What you have to do: Lines that contain "screenshot" are to be copied from the material, every one of them.

Provided information:
= = = = =

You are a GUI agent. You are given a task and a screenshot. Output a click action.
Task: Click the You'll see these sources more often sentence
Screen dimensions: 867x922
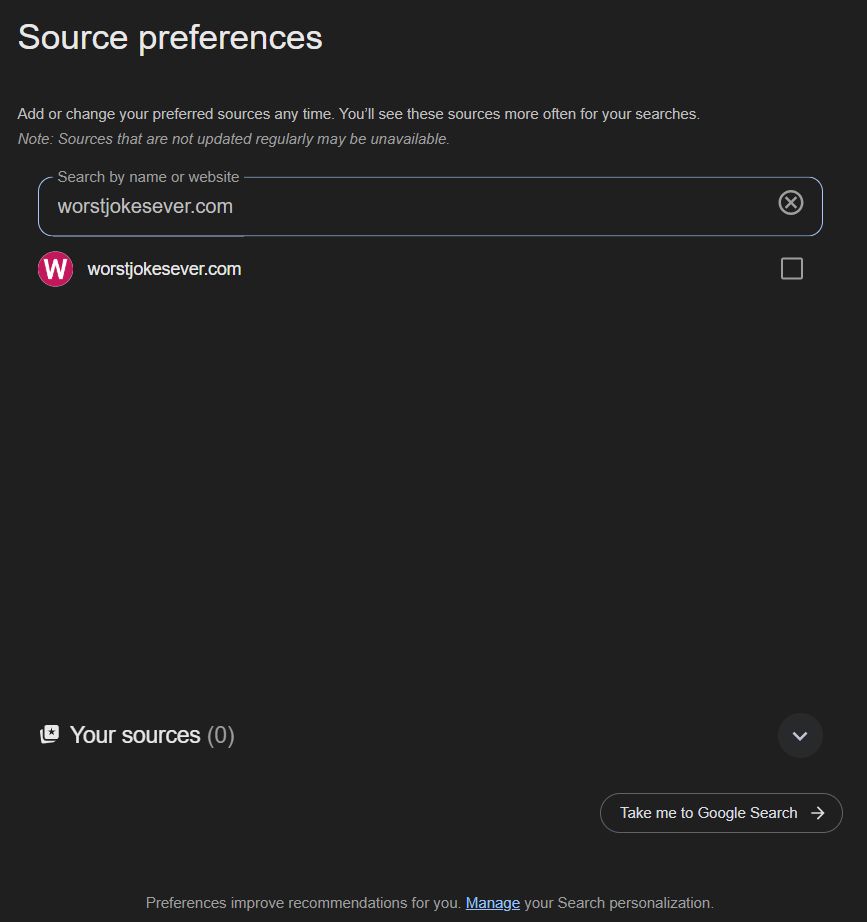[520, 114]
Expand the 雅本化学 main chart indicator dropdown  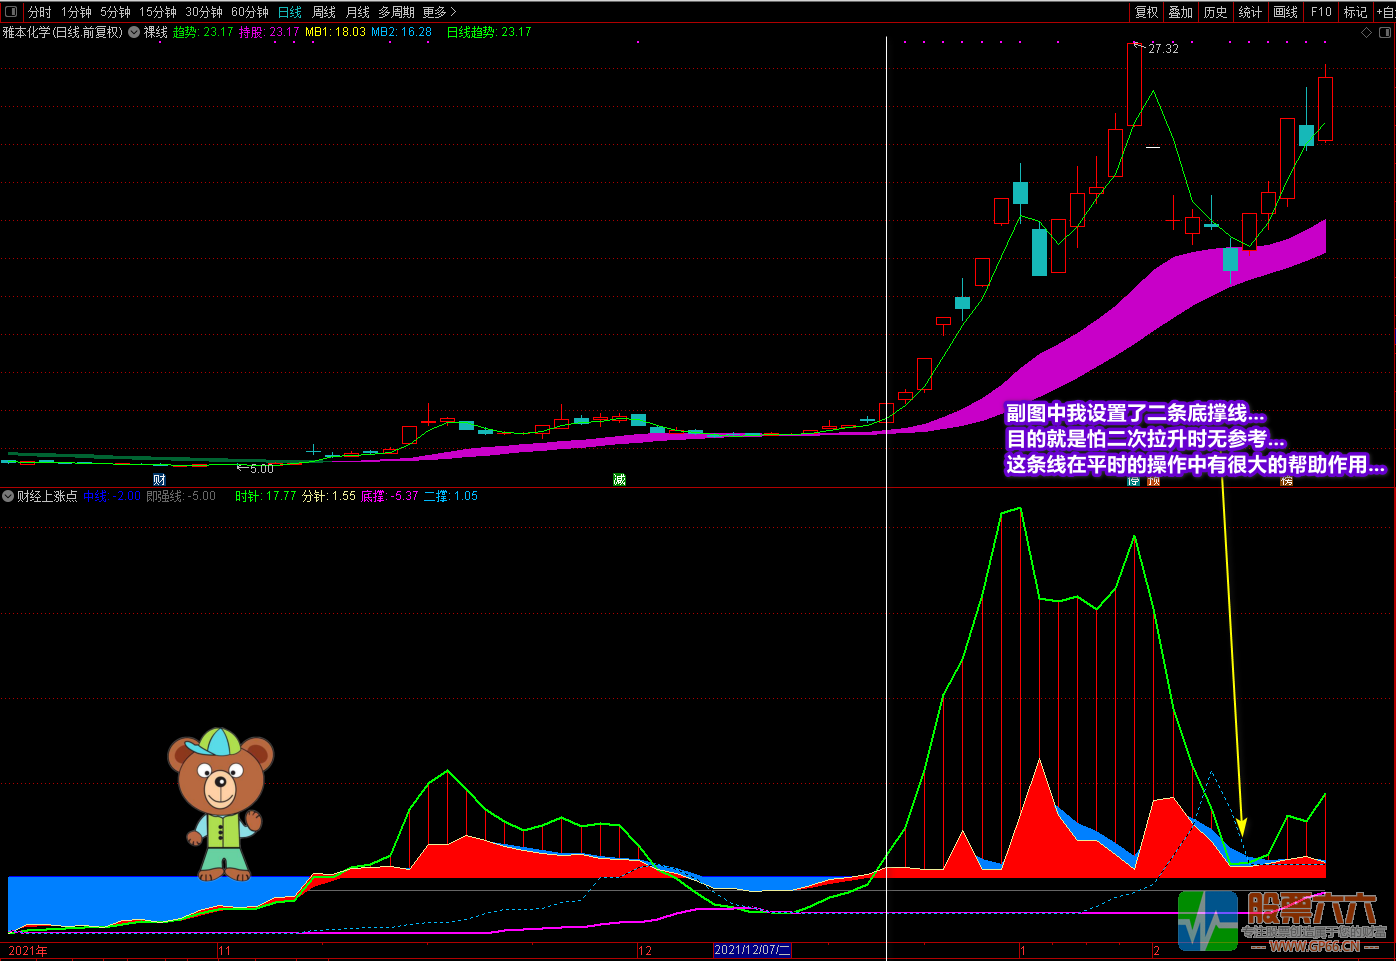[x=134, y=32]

= = = = =

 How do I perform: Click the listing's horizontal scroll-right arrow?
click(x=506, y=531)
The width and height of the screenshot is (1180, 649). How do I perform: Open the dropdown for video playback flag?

= = = = =

Response to this task:
You are a GUI agent. You are given a task and a screenshot. Output a click action.
The width and height of the screenshot is (1180, 649). How do I perform: Open the dropdown for video playback flag?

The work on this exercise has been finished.